With the release of Windows XP, Microsoft built in CD Burning as a part of the operating system. One of the major beneficiaries was Windows Media Player which allows you to create and burn your own Music Playlist and we are going to take a look at doing that.
Burning a audio CD
First thing we need to is launch Windows Media Player.
Go to the Burn tab
In the Music Library, browse then drag drop into the Burn Playlist pane on the right and repeat the steps until you are satisfied with the amount of songs you have.
You can also use the progress bar in the Burn Pane to indicate how much space you have left to add songs to a typical 80 min CD.
I find the most convenient way to burn a CD in Windows Media Player is to simply create a Playlist. It’s quick and easy, just click the Create playlist button on the command bar and use the same method of dragging and dropping songs in Play Pane. Once you are done click Save List.
Since I already have a playlist created of songs I would like to burn, all I need to do is, right click it, select Add to > Burn List
Automatically, my songs are added and are ready to be burned. I can edit the list if I want by dragging around tracks in any desired order.

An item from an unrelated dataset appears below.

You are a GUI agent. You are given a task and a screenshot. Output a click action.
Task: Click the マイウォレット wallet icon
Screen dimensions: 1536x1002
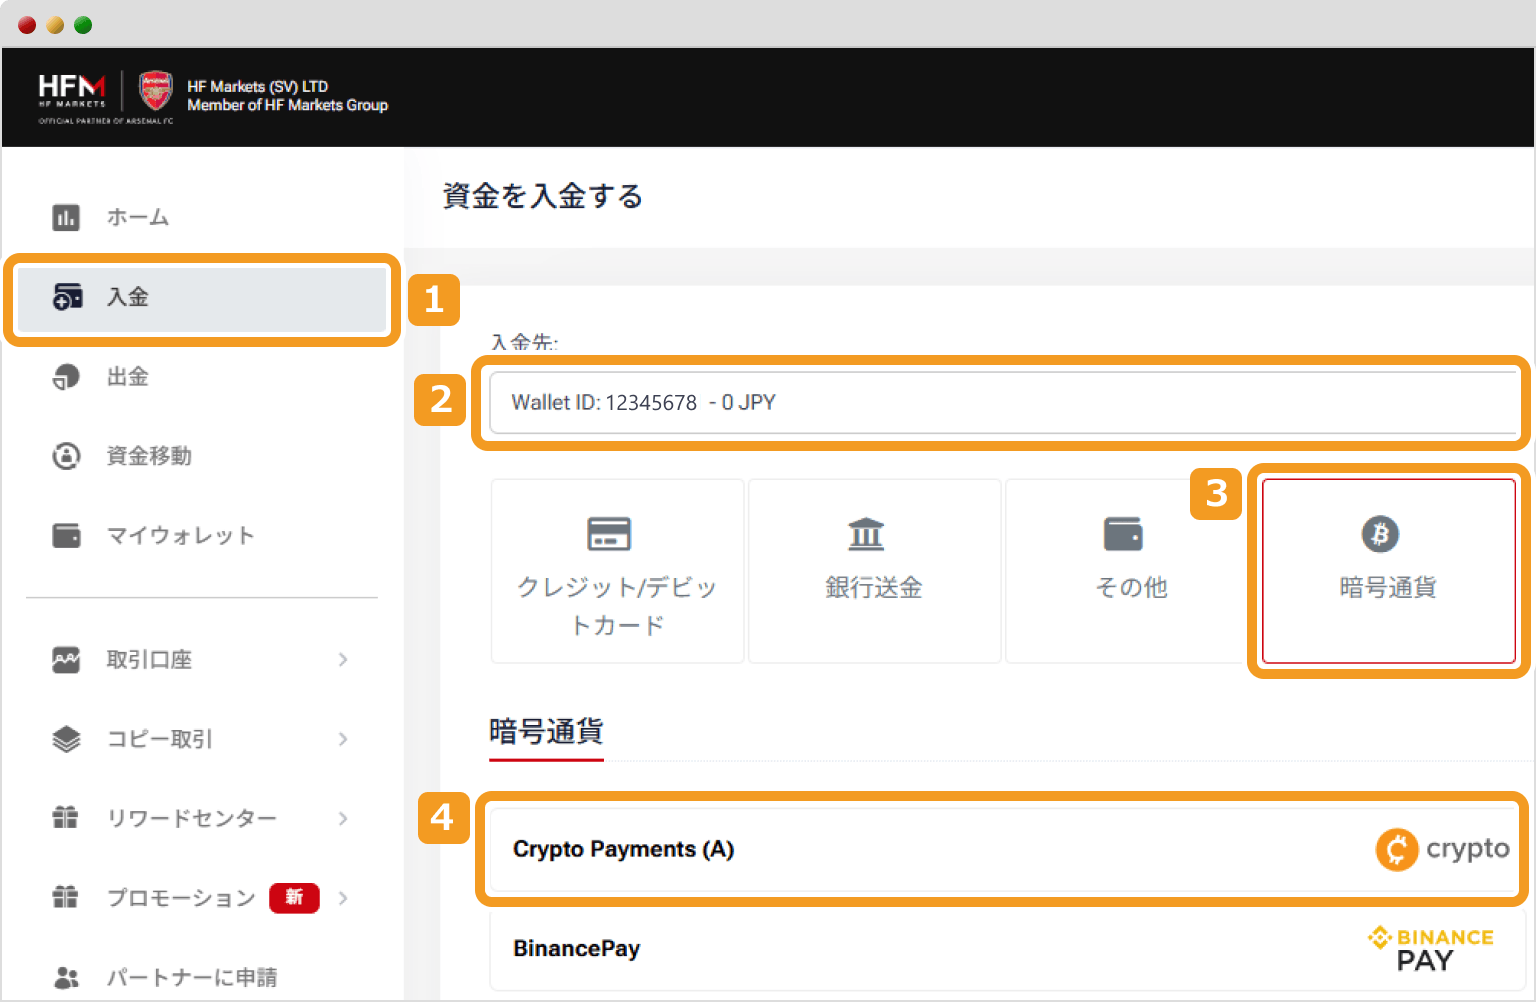[66, 535]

I can click the Burn Options button and access additional options.
I suggest you check out the More burn options tab which displays settings for burning audio discs. I personally recommend you burn your CD’s at the lowest possible for best results. You can also adjust options whether you want volume leveling for consistency across tracks. You can also select if you want a short pause between your tracks too.
Once you are ready, just click the Start burn button to begin burning the audio disc.

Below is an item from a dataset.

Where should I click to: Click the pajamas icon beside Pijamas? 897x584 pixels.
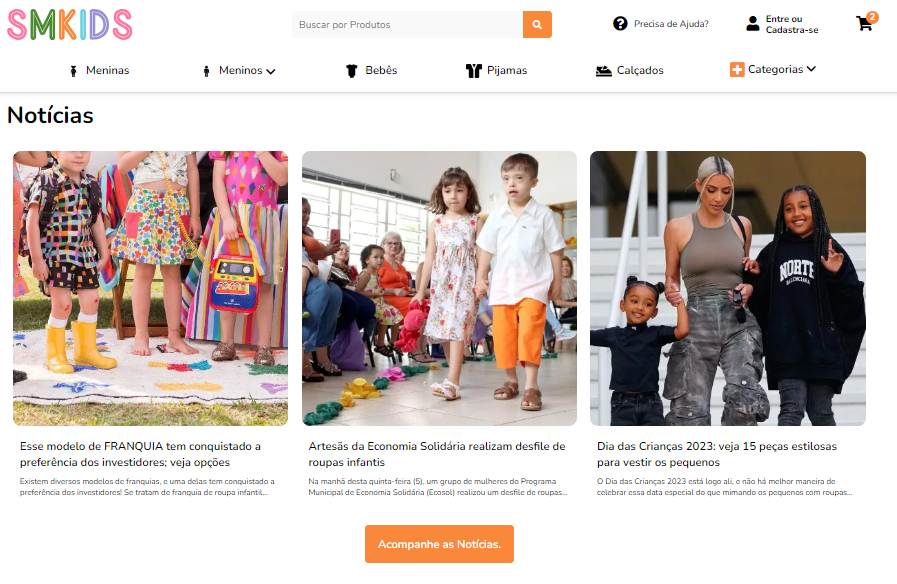[474, 71]
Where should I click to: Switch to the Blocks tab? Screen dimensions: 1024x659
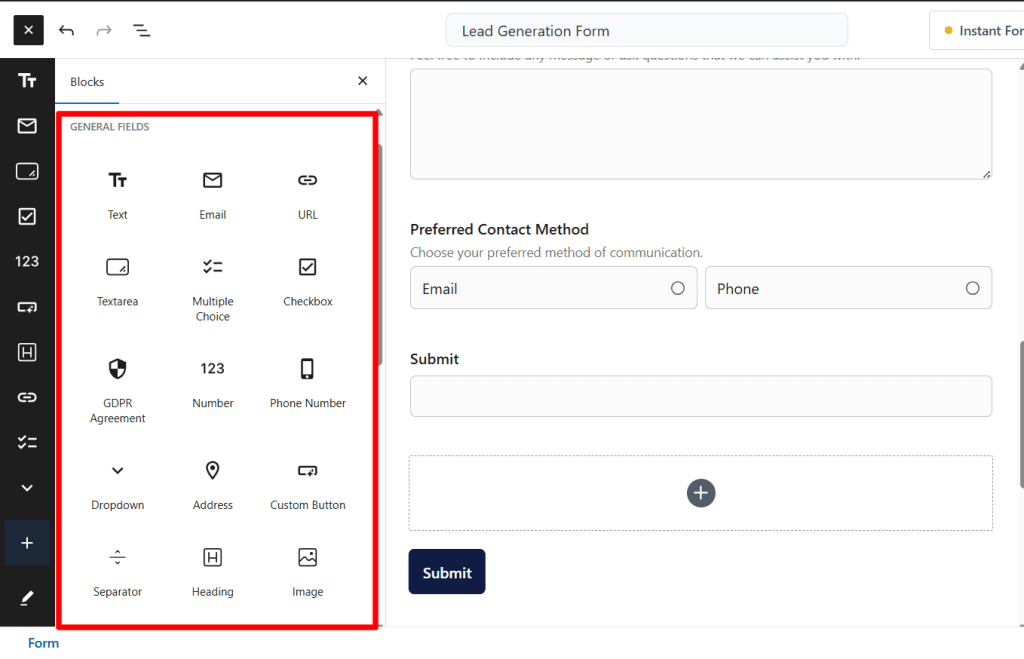(87, 82)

You can monitor the progress of your CD while it burns or do something else in the mean time. Once the disc has been burnt, it will be automatically ejected.
Burning a movie created in Windows Live Movie Maker
So for we have explored three of the options available for working with optical media in Windows. The last one we are going to look at deals with video. With the release of Windows Live Wave 3 and Windows 7, Microsoft decoupled it’s free video editing software Windows Movie Maker and renamed it Windows Live Movie Maker in addition to bundling it with it’s free set of programs and services called Windows Live Essentials.
Windows Live Movie Maker makes convenient to create quick movies you can share with family and friends through differenet mediums, whether it’s by publishing to a online video service such as YouTube, by email using Windows Live Mail or traditional means such as a DVD or CD.
Here you can see a movie I have already edited and I am now ready to burn to DVD. To do this, click the Save Movie In in the Share group and click Burn a DVD.
Give the file a name and this will prepare the video for burning using the Windows Media Video File format.
After the Movie is saved, it will automatically launch Windows DVD Maker and the movie file to list of items to be burnt. If would like to add other media, click the Add Item button on the command bar.
If you click the Options link, you can make adjustments to how DVD is played back, the aspect ratio for how it will look on screen and the supported format. Just like media player, you can adjust the speed at which it is burnt. I also recommend burning at the lowest speed for best reliability. Click Next
Next you can customize the look of the DVD Menu. DVD Maker includes a number of themes to choose from. You can make further changes by clicking the Customize menu and Preview your changes.
Once you have made your adjustments, click the Burn button.
It’s 2010, the role of the optical drive is beginning to fade, but there is still a lot of life left in it. It remains a great way to backup files, share information and media. Why not explore some of these available options already built into Windows 7.